Sonho, Loucura ou Realidade?

O ano era de 1997 e eu morava no Japão com meu marido. Mudei-me para lá para trabalhar junto a outros vários Dekassekis que aproveitavam a oportunidade de fazer o caminho inverso de nossos avós.

Logo na primeira noite ali vivi uma experiência incrível e atormentadora, diferente de outras que havia vivido. Mal sabia eu que muitas outras iria viver.

Embora tenha me mudado para a terra do Sol Nascente com o único intuito de trabalhar para poder fazer minha vida no Brasil, algo maior que eu não queria que fosse esse meu único objetivo. A decisão de seguir viagem se deu após um ano de intensas preces e meditações, esperando pelo tempo certo de todas as coisas e pela aprovação dos Regentes da Vida. E assim sendo, parti.
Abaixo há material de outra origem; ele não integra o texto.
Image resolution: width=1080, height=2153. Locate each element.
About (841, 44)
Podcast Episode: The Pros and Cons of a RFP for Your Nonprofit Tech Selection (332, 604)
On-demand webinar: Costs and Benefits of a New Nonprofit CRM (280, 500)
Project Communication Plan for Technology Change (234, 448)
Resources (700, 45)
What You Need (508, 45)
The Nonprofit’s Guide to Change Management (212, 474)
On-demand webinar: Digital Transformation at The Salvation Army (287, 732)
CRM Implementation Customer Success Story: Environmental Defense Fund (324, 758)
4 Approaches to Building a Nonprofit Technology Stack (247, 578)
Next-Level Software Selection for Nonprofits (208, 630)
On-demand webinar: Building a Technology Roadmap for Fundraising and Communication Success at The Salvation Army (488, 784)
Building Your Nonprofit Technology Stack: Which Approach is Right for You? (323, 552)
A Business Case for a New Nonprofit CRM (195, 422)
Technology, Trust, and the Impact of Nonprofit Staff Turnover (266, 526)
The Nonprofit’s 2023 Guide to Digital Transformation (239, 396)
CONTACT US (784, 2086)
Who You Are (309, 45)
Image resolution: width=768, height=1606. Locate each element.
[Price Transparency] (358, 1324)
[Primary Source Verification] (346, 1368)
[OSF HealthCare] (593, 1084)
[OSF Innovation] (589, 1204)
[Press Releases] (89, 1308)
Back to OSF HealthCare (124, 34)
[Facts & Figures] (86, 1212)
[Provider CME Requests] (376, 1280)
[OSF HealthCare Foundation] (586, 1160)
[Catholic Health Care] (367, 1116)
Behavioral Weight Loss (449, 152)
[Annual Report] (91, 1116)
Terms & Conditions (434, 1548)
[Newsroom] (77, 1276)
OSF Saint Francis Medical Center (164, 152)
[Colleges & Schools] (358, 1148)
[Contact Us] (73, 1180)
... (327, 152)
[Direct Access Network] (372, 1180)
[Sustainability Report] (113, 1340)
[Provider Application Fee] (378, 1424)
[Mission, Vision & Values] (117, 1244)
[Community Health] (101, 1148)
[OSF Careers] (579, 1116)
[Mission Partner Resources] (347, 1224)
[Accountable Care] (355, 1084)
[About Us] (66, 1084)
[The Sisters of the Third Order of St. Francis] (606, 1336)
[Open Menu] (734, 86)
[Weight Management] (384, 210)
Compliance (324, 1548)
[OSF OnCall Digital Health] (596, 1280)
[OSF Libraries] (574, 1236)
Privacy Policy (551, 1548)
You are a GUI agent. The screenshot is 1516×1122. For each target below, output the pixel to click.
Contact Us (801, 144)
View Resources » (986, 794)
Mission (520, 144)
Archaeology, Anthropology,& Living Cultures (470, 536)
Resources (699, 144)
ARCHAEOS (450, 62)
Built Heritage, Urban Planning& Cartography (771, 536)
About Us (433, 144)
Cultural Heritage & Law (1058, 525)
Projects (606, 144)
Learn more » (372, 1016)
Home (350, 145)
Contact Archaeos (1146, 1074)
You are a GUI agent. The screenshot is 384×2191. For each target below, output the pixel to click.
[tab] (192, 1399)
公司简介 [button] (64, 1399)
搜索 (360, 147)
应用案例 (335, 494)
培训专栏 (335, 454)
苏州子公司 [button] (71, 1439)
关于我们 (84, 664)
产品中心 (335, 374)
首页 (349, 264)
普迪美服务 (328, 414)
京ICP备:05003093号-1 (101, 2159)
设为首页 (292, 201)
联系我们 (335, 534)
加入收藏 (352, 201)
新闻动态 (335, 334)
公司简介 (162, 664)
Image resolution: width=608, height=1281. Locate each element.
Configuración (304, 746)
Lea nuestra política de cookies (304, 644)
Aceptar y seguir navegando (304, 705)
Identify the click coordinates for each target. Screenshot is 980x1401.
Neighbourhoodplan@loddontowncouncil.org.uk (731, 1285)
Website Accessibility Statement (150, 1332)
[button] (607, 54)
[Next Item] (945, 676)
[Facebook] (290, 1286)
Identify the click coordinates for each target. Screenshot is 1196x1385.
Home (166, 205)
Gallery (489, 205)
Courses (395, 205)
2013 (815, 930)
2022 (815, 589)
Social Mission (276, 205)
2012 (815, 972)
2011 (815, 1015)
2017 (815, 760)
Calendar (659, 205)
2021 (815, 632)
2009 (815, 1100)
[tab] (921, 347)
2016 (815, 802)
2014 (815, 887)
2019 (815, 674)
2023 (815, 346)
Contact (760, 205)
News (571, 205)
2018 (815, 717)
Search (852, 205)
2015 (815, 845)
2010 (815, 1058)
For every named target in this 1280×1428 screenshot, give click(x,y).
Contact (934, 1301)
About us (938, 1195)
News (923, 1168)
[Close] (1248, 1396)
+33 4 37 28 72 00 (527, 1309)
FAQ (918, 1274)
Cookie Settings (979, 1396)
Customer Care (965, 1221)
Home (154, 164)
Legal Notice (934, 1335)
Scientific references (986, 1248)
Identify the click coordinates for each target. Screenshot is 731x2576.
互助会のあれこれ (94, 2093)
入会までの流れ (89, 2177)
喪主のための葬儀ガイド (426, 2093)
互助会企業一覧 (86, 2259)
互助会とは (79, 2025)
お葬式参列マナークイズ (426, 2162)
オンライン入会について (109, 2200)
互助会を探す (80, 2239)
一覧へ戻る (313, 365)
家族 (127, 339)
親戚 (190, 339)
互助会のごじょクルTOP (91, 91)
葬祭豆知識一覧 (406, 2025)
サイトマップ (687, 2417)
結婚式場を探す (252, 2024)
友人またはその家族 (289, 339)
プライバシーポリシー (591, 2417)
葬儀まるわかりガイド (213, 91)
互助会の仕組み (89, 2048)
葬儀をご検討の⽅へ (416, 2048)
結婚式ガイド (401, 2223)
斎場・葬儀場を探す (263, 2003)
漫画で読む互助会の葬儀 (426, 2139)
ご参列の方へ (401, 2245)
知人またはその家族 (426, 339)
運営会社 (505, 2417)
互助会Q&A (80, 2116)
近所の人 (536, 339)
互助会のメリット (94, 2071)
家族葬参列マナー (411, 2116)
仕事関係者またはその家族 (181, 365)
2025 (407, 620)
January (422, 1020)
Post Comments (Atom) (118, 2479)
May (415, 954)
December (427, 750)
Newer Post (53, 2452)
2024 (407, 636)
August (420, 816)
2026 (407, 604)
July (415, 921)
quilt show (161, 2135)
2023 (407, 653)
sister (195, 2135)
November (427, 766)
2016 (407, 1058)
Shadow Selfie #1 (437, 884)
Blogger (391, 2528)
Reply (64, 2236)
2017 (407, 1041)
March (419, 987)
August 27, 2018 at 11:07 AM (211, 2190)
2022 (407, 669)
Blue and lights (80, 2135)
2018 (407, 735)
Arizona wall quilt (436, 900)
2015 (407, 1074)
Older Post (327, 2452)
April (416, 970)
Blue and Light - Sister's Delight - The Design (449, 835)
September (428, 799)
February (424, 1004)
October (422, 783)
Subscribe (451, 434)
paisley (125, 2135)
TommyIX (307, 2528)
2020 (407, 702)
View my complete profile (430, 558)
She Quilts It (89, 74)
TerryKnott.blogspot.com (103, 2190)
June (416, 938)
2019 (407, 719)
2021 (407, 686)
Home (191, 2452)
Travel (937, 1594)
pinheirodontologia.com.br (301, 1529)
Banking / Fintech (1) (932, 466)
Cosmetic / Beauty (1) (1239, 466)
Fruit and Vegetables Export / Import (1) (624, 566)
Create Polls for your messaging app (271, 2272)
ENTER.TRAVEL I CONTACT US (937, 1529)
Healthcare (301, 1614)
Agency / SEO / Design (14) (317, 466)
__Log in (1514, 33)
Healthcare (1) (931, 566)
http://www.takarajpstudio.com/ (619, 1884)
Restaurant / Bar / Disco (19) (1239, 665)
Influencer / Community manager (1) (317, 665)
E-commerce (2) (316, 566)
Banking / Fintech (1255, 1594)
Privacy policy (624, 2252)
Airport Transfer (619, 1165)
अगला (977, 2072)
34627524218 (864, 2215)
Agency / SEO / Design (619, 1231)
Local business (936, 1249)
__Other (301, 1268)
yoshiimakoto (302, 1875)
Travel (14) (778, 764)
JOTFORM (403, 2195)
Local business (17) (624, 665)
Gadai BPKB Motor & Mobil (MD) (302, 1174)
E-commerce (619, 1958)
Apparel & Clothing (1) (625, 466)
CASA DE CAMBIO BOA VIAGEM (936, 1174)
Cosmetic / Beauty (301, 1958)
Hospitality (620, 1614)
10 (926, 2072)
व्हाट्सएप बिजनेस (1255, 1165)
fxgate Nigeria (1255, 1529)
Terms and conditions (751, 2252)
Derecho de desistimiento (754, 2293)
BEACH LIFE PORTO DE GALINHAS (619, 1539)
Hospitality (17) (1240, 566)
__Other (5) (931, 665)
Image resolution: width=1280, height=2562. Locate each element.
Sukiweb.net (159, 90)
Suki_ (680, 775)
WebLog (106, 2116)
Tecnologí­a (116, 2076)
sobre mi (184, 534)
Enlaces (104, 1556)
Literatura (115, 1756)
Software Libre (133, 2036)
Mas, eventualidades foram surgindo para que eu criasse um tempo para estudos e pesquisas, para meditações e auto conhecimento. Não relutei... Quando não estava no trabalho, ocupava meu tempo livre um pouco com as amigas e a família, em muito com os livros. Embora não fosse dada a leitura, aquele momento de minha vida exigia isso. Considerava que ali eu fazia meu próprio caminho de Compustela, minha peregrinação pessoal. Mas, enquanto as eventualidades me ofereciam um tempo livre, alguns acontecimentos estranhos me levavam a entender o 'por que'. Busquei alguns livros...

Não sei como está agora depois das mudanças que o planeta já sofreu, mas na época, a provincia de Okynawa estava longe de ser uma área sísmica, como também não era rota de Taifu, ou seja, Tufões. Mas, recebia os reflexos de terremotos e Tufões que ocorriam em províncias próximas, e algumas vezes até de abalos vindos de Tókyo. Então, era comum sentir pequenos tremores, que refletiam a ocorrência de terremotos próximos, ou ventos fortes que anunciavam estar passando em algum lugar o temido Tufão.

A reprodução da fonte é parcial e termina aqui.